The judge decided that same-sex and civil partners were spouses, since to exclude them could be considered discriminatory under the ECHR. However, stepchildren would not be considered children because, unlike illegitimate and adopted children, there is no UK law protecting their rights.
To some, this may have felt unfair. But the good news is that where there are discrepancies, courts are now allowing trusts some flexibility on who can benefit. In one case we handled in the Channel Islands, trustees applied to vary a trust to be more inclusive of the shape of the modern family. Although the settlor would likely have opposed this, we persuaded the court to agree.
There are plenty of other examples where we have been able to get a good outcome. But what families really need is solid legal protection, such as that provided to illegitimate children in the UK (but not, unfortunately for Damian Hurley, in the US).

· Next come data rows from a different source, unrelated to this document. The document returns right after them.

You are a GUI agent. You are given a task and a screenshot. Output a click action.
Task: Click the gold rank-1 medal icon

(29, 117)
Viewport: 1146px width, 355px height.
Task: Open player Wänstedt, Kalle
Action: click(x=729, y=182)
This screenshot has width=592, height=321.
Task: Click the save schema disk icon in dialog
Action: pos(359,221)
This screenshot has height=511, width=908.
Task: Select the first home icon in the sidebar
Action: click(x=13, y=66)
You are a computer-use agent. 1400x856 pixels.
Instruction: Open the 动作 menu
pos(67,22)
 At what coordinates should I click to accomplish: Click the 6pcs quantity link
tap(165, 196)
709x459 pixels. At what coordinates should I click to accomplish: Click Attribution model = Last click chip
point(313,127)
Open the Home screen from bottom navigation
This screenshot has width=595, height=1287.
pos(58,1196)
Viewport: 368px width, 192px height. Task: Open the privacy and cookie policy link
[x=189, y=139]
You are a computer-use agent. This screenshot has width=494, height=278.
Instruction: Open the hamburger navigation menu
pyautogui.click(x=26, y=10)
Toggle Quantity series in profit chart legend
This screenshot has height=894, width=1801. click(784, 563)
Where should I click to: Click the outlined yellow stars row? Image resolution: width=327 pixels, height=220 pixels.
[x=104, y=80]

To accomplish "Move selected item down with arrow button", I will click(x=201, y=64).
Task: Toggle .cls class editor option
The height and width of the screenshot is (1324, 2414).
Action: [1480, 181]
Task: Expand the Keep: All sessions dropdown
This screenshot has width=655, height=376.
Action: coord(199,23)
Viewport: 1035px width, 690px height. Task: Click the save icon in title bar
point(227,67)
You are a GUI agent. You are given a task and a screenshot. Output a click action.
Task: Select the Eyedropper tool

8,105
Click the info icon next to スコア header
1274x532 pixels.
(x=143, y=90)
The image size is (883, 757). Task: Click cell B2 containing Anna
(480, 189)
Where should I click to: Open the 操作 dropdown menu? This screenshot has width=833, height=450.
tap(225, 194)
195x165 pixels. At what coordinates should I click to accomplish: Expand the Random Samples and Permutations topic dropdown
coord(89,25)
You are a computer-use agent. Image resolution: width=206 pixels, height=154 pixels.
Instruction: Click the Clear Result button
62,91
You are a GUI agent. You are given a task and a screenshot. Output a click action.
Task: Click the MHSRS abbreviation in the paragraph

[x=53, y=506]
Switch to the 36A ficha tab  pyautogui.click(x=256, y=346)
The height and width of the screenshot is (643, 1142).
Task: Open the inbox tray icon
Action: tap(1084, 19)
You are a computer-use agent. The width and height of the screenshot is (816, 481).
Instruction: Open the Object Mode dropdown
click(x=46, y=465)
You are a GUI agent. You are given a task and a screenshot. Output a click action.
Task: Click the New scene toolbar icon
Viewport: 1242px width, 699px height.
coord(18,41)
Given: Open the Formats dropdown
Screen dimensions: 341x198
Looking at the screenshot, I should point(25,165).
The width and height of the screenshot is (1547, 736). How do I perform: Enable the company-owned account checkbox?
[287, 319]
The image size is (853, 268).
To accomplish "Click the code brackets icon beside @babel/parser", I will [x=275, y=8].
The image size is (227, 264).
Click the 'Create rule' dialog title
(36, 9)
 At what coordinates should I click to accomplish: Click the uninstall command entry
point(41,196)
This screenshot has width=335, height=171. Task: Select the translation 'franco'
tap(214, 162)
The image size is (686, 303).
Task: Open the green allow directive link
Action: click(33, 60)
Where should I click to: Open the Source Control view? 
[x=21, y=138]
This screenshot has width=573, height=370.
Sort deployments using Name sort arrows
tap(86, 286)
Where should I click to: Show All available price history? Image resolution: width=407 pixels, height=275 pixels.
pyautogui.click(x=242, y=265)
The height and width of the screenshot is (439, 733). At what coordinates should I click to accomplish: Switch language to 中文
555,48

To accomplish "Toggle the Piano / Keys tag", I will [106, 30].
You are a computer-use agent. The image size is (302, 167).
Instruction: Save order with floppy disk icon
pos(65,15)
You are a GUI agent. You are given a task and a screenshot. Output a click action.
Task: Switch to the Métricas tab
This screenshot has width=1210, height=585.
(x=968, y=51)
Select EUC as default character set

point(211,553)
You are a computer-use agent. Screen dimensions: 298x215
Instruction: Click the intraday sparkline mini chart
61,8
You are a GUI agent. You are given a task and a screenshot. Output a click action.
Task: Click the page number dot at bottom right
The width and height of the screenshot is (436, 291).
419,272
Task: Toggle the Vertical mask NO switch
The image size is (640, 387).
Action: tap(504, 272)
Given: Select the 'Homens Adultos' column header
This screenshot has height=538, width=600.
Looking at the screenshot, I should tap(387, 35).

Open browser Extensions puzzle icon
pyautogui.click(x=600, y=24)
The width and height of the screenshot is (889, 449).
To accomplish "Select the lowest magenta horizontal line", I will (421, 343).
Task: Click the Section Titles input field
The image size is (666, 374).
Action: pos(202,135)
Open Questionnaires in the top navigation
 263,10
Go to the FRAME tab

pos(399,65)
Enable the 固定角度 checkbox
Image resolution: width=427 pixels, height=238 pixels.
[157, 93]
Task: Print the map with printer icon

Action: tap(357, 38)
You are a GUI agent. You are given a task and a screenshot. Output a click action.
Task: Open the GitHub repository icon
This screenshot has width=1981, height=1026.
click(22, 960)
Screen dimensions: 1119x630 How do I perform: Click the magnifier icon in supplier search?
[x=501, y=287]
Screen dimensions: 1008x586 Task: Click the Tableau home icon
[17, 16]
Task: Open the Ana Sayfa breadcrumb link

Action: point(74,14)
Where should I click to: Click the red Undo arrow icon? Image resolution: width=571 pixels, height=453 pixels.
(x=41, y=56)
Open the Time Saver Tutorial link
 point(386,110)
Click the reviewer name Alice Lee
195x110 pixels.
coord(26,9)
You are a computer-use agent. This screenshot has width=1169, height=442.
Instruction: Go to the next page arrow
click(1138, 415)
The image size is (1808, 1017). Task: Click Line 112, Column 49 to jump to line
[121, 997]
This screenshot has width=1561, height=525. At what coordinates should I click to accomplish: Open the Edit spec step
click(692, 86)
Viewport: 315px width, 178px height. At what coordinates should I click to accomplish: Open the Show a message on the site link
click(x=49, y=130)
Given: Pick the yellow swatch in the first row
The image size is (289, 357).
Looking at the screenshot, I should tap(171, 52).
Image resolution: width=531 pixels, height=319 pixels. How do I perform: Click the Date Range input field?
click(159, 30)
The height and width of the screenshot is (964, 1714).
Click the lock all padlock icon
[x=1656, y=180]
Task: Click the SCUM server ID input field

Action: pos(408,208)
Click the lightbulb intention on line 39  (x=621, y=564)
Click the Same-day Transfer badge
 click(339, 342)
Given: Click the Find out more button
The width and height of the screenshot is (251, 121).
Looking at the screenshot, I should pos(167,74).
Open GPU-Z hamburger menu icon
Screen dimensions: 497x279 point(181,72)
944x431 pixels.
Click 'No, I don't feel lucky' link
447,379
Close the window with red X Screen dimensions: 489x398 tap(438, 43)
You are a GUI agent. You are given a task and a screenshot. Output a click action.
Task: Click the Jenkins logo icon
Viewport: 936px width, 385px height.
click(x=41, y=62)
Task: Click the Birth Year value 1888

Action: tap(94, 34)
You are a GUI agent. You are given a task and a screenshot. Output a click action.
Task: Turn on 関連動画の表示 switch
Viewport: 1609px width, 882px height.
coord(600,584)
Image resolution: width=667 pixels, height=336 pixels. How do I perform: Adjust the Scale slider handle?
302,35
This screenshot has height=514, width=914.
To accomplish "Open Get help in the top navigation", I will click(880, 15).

It is frustrating to see that reforming legislation that would give UK cohabitees more rights does not seem to be progressing. The situation is even worse for couples in other countries such as China, where cohabitation is still illegal (though recently decriminalised), and the UAE, where it has only just been legalised.
Lawmakers should also be considering better protection for illegitimate children, who are still reliant in many jurisdictions on a parent recognising them. And while stepchildren are a difficult class to define – covering everything from blended families to a spouse’s adult children – ignoring them in law is causing unfair outcomes in real life.
The situation requires urgent action – not least since there are many more social changes occurring that will create even more complex issues around succession. If a country cannot ensure that millions of long-term cohabitees can inherit from one another, it stands little chance of protecting surrogate children, or handling situations where embryos created through IVF are part of an inheritance.
In the meantime we are working case by case, doing our best to challenge discriminatory wills and persuade courts to vary trusts so that members of modern families do not lose out because of antiquated rules.